Initially we implemented the model containing only two Conv-2D layers, but the results were better with three layers and only two batch normalization layers in between to avoid over-fitting, as we know the increasing number of layers is directly proportional to the better classification of activities if the problem of over-fitting is kept in consideration. RMS-prop was decided to use as an optimizer when implementing the model with Adam and Stochastic Gradient Descent (SGD) optimizers didn’t have any effect on the model’s accuracy. As the amount of data given as input to the model also has an effect on the prediction accuracy, we provided a varying range of data to the model and tested it, we came to know that increasing the data lead to an increase of 2.5% in the accuracy, resizing was also done on the frames to make it easier for the model to extract features and to load and execute the program faster. Confusion matrix and accuracy were utilized for the evaluation of the proposed model. We have also provided comparative analysis for the KTH and the Weizmann datasets. The confusion matrix is also formulated with the graph as the performance matrix for both datasets as shown in Fig. 6 (a), (b). Our proposed model’s effectiveness is analyzed by comparing the highest accuracy of our model with the other methodologies on both datasets as shown in Table 2.

Fig. 6.
figure 6

Confusion matrix of (a) KTH dataset and (b) Weizmann dataset for proposed model

Table 2. Comparative analysis between obtained accuracy (%) for KTH and Weizmann dataset.

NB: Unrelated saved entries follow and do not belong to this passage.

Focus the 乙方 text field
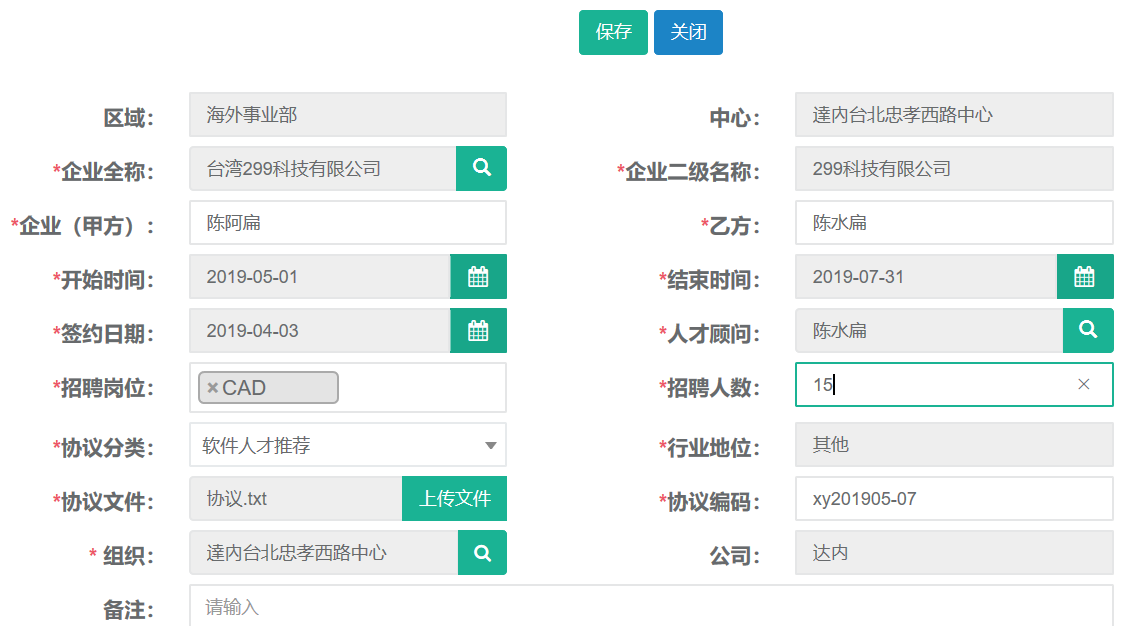This screenshot has width=1138, height=626. tap(953, 223)
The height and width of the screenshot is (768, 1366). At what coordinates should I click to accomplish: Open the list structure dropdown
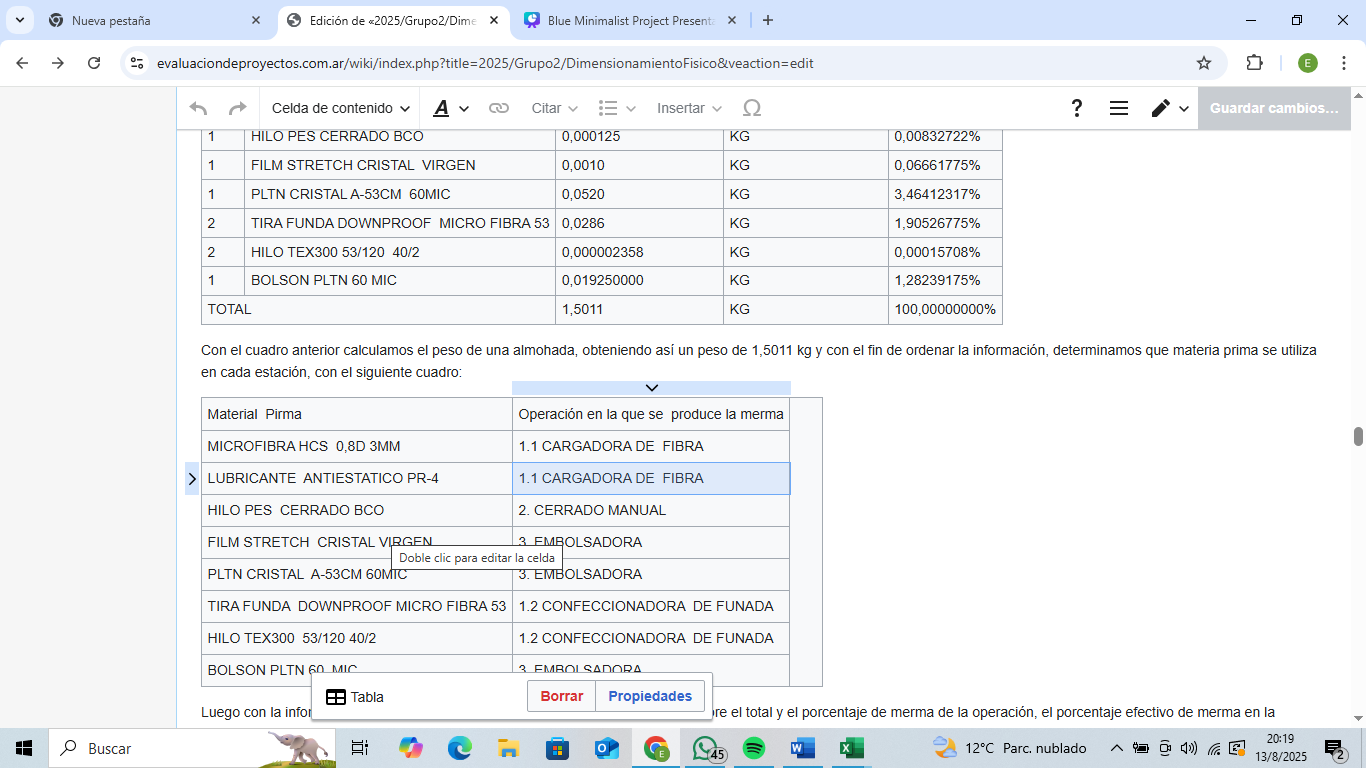pos(616,108)
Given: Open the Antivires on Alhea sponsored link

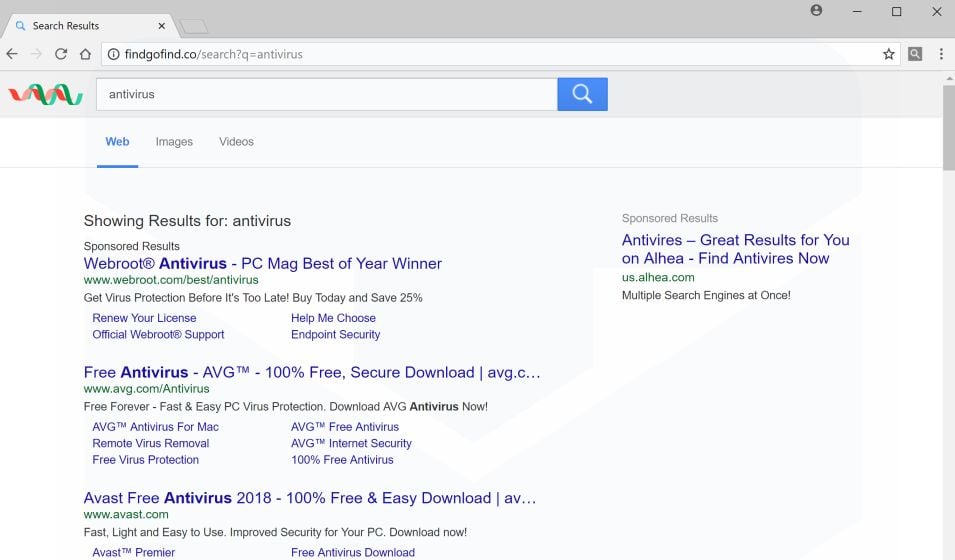Looking at the screenshot, I should [735, 249].
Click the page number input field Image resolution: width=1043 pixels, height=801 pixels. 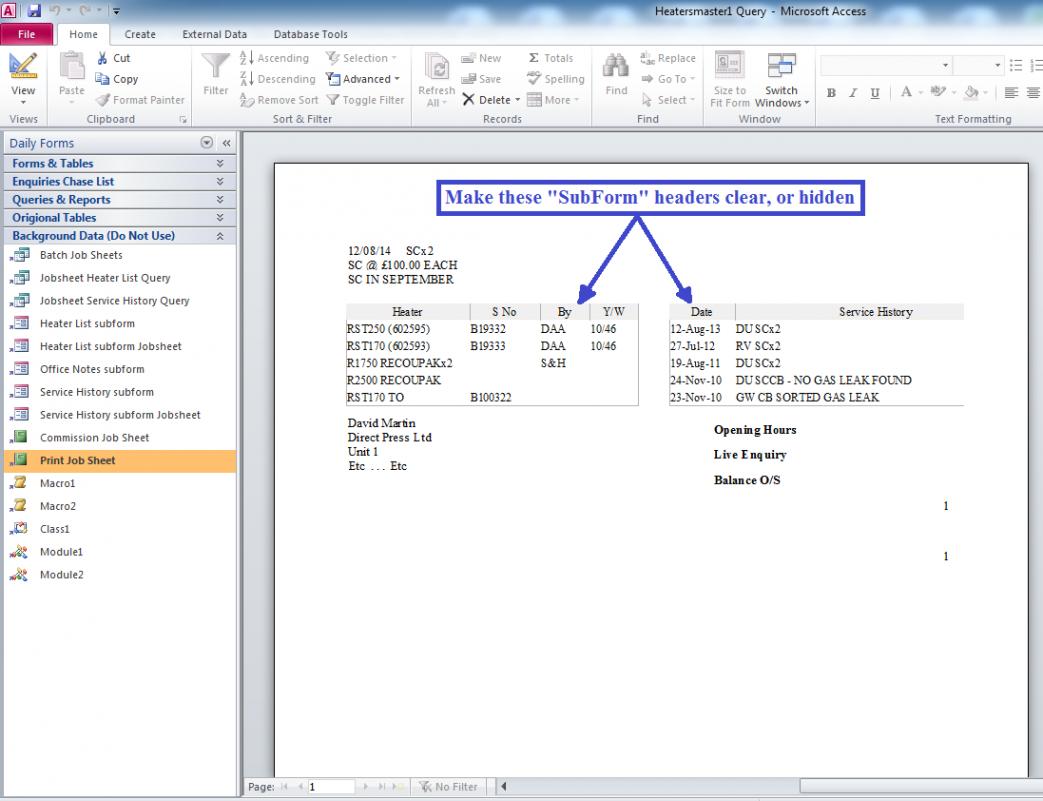pos(330,787)
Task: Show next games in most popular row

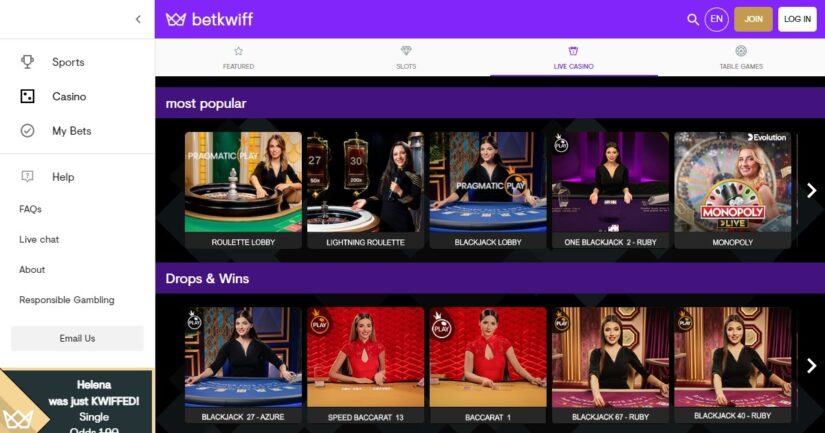Action: [x=811, y=190]
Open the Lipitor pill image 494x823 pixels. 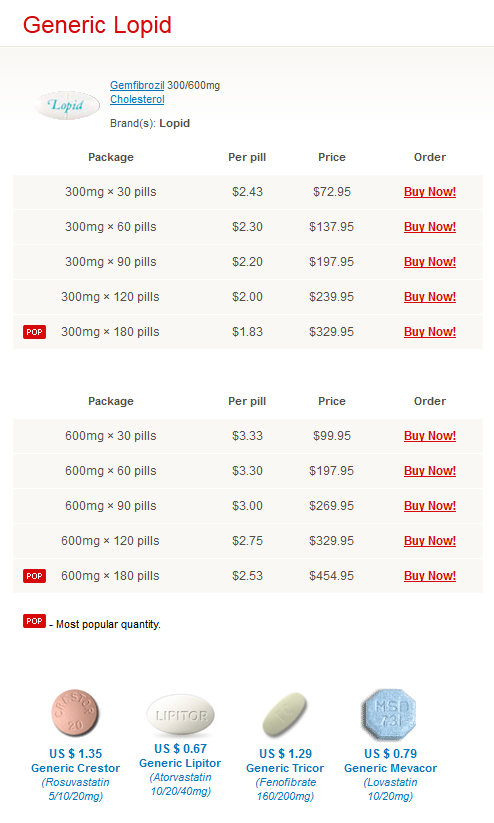[x=180, y=715]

5 Conclusions and Future Scope

This work mainly focuses on vision based HAR with the help of deep learning algorithms. We have employed deep learning through convolutional autoencoders to extract features from the input data. And then a convolutional neural network is implemented to classify the activities according to their respective classes. The proposed model improves the quality of extracted features which then provides better classification. On implementing these algorithms separately we realized that CNN performed quite efficiently in predicting the labeled dataset whereas AE provided better features. Therefore, we proposed a hybrid HAR model of AE and CNN algorithms for classifying the human activities. In this paper, Conv-AE is employed for the purposes of dimensionality reduction and feature extraction whereas CNN was used for the classification of the human activities. For the testing of the proposed model, vision based public benchmark datasets namely KTH and Weizmann were utilized. We have implemented proposed methodology with varying hyper-parameters from which we were able to obtain an accuracy of 96.3% and 94.89%for the KTH dataset and Weizmann dataset, respectively. From the given comparative analysis, our model was able to perform well in comparison to other state of the art methods and enhances the performances of HAR methods. A HAR system using deep learning techniques needs better feature representation, so fusion techniques for getting hybrid features with better resolution images can give us better results. Other deep learning techniques instead of CNN can be combined with the various feature descriptors to explore better accuracy results.